= Collection entries =
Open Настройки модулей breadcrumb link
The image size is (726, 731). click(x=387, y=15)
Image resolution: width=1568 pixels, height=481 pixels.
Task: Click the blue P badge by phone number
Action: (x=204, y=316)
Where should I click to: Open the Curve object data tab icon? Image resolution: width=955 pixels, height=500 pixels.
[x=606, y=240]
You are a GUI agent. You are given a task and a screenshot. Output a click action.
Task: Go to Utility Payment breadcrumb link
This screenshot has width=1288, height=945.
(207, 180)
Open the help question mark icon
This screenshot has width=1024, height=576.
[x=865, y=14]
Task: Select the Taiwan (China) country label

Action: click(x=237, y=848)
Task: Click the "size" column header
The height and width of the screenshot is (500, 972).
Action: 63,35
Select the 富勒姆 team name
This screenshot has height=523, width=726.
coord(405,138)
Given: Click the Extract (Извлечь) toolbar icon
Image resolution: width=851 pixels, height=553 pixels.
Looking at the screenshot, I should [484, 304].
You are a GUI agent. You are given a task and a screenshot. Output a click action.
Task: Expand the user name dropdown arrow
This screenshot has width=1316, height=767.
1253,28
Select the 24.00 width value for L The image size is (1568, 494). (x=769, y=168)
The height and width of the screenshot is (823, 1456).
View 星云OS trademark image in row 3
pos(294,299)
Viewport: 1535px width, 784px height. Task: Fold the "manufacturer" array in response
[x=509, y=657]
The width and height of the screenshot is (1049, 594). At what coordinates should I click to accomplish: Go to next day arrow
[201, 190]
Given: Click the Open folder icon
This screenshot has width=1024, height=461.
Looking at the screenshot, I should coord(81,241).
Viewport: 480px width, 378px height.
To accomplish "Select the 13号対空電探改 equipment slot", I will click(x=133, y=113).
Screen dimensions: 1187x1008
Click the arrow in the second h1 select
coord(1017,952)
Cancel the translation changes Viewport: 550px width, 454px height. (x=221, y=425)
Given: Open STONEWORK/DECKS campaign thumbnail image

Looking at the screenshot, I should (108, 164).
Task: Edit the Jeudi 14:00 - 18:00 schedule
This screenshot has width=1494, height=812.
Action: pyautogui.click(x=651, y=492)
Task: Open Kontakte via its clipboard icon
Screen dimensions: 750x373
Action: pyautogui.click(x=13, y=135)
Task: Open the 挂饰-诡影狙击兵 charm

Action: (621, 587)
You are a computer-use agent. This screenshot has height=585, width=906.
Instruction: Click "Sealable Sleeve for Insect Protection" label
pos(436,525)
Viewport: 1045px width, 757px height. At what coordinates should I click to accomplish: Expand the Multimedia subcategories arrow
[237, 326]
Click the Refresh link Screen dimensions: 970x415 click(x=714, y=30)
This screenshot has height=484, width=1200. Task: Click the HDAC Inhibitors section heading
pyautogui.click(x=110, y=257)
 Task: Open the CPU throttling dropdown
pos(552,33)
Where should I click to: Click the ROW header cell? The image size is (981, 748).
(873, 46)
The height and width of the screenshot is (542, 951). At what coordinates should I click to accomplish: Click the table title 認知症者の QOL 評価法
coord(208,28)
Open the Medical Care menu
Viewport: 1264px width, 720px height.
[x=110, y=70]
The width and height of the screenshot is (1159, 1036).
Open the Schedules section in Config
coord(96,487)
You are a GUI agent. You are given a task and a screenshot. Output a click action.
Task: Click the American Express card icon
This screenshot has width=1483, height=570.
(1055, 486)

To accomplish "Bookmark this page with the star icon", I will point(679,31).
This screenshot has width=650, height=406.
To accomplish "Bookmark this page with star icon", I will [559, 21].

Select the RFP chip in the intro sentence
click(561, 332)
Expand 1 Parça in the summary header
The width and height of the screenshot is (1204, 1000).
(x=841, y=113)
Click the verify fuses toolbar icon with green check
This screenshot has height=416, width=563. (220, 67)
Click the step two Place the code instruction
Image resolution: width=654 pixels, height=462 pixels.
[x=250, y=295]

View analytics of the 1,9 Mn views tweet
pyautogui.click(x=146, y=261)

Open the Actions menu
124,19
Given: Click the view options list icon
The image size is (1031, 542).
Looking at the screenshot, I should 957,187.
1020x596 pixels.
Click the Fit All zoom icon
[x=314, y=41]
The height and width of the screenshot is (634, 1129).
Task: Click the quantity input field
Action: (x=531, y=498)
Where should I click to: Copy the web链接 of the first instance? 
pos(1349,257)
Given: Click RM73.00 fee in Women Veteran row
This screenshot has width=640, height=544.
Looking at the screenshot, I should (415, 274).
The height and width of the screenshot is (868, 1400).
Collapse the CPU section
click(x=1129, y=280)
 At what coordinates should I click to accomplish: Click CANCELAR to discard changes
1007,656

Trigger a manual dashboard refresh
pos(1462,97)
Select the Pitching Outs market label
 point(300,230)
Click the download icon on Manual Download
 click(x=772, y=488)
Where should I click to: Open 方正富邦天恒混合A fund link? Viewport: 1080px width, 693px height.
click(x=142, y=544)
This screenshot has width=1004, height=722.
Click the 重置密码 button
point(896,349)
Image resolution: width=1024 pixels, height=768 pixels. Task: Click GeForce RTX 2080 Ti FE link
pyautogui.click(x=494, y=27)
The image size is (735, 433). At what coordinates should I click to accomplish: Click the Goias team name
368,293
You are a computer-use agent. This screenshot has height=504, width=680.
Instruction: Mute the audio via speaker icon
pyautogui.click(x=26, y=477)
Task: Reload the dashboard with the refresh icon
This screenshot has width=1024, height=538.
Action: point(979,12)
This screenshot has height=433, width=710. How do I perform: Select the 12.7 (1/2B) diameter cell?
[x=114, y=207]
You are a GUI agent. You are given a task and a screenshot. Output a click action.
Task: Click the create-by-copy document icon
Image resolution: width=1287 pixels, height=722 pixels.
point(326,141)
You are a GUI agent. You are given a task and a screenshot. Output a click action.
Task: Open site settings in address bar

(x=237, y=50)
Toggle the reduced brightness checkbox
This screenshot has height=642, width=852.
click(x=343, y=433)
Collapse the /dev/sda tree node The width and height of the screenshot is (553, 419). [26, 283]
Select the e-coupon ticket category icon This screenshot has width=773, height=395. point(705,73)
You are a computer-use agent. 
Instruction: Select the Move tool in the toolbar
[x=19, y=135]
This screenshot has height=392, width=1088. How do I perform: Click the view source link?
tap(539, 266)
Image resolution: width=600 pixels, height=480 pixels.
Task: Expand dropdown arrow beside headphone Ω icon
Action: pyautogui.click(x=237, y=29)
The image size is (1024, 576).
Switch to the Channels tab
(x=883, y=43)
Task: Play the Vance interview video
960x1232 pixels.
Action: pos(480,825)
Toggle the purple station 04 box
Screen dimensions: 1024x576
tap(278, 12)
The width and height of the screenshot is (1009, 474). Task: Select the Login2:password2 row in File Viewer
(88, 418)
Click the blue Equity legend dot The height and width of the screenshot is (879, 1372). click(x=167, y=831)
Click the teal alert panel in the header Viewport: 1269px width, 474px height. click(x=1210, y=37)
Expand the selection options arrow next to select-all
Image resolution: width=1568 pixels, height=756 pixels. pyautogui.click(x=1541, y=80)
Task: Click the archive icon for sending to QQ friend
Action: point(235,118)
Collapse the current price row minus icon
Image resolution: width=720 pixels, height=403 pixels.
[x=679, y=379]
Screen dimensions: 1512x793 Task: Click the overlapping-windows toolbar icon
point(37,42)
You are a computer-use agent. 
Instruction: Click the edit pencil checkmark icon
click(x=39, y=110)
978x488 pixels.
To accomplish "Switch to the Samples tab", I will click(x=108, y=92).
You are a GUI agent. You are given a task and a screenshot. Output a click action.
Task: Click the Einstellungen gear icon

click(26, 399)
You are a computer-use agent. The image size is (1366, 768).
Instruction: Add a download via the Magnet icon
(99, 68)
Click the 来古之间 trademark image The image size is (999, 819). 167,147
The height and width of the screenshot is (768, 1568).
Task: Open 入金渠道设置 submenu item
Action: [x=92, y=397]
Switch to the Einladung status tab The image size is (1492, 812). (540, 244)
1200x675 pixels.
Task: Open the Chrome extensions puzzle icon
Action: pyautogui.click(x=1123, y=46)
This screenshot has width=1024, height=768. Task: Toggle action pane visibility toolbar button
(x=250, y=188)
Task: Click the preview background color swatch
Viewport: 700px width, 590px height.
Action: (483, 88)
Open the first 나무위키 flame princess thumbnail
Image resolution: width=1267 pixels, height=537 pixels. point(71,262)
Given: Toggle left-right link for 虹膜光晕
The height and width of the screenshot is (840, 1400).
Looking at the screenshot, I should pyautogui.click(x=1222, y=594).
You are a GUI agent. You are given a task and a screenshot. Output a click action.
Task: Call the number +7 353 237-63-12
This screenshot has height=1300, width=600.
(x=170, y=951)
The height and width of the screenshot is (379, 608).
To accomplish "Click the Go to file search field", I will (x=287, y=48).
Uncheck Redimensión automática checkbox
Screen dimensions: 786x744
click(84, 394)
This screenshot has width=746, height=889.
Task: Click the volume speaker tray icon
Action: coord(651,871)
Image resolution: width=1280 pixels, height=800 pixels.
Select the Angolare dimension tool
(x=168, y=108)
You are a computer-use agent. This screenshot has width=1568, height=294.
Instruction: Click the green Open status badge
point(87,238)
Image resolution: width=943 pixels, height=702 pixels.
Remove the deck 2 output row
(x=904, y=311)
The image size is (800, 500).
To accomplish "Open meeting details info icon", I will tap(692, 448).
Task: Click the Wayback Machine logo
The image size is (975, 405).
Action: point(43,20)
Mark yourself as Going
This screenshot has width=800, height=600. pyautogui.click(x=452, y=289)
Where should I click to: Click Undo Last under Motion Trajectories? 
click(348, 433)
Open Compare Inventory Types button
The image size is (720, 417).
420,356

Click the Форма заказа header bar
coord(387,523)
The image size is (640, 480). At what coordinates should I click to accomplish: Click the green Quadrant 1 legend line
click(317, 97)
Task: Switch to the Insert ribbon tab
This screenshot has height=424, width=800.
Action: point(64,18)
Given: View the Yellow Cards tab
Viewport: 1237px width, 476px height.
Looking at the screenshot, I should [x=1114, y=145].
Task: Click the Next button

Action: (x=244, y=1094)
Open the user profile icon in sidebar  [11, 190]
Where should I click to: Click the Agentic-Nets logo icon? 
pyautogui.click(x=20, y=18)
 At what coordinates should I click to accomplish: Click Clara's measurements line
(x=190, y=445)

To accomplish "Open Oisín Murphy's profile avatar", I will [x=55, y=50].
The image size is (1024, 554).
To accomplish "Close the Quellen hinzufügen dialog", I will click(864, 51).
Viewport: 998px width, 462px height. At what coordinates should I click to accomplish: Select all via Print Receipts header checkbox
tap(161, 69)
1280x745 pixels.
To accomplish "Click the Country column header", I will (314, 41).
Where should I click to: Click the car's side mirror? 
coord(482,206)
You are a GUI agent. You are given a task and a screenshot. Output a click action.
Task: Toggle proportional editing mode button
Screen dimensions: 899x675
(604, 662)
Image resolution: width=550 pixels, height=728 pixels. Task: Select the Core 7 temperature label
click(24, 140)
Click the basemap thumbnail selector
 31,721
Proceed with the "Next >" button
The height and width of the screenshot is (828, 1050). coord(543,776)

= Short exercise =
Retype the lines from the one with "has height=585, width=906." to the one with "pyautogui.click(x=110, y=257)", without changing anything in them.

= Task result =
You are a computer-use agent. This screenshot has height=585, width=906.
Instruction: Click "Sealable Sleeve for Insect Protection" label
pos(436,525)
Viewport: 1045px width, 757px height. At what coordinates should I click to accomplish: Expand the Multimedia subcategories arrow
[237, 326]
Click the Refresh link Screen dimensions: 970x415 click(x=714, y=30)
This screenshot has height=484, width=1200. Task: Click the HDAC Inhibitors section heading
pyautogui.click(x=110, y=257)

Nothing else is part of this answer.